We wind up with a politics that can build no bridge from how the world appears on one side and how it appears on the other, no bridge from one experiential construction of truth to another. Each of us now respects a court of judgment ruled by his or her own personal determination, facts admitted as evidence when they satisfy our personal rules of admittance. There is scant chance that this description of “the way we are now” finds a bridge to those experiencing the world quite differently, or a courtroom in which those alternatively opinionated acquiesce to my narrative.
We are now far from being on the same page, literally and imaginatively.

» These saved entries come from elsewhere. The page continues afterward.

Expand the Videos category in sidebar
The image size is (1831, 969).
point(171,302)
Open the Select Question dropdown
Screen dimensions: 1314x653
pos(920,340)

Every narrative is dispersed within online and offline universes, the online far exceeding the offline in its welcoming of every voice. Two universes of communication, including the democratization and liberating of every voice, has not, oddly again, fashioned continents or even islands of mutual understanding. Rather, what seems to be the case is that each of us can retreat to a cyber domain unassailable by any opposition because we simply choose not to surf into those domains of difference. We “freely” choose within the realms of choice we personally choose. Our so-called “freedom” then is caught in a vicious circle.
This introduction of two realms of consciousness seems to be if not the cause then the facilitating means by which we now seem no longer able to surmount the difficulties of recognizing truth independent of our opinions, of communicating across domains of isolating “friending,” and honoring a court of judgment other than our own. We are bombarded with opinions, comments, tweets, texts that succeed only in sliding everything into a muddle. We are clearly descending from commonly held notions of interpretation, understanding and judgment to a mosh pit of individual opinions based on personal interests. While the former went on in a recognized “public sphere” accountable to public scrutiny, the latter goes on in privatized spheres that exclude any notion of public accountability.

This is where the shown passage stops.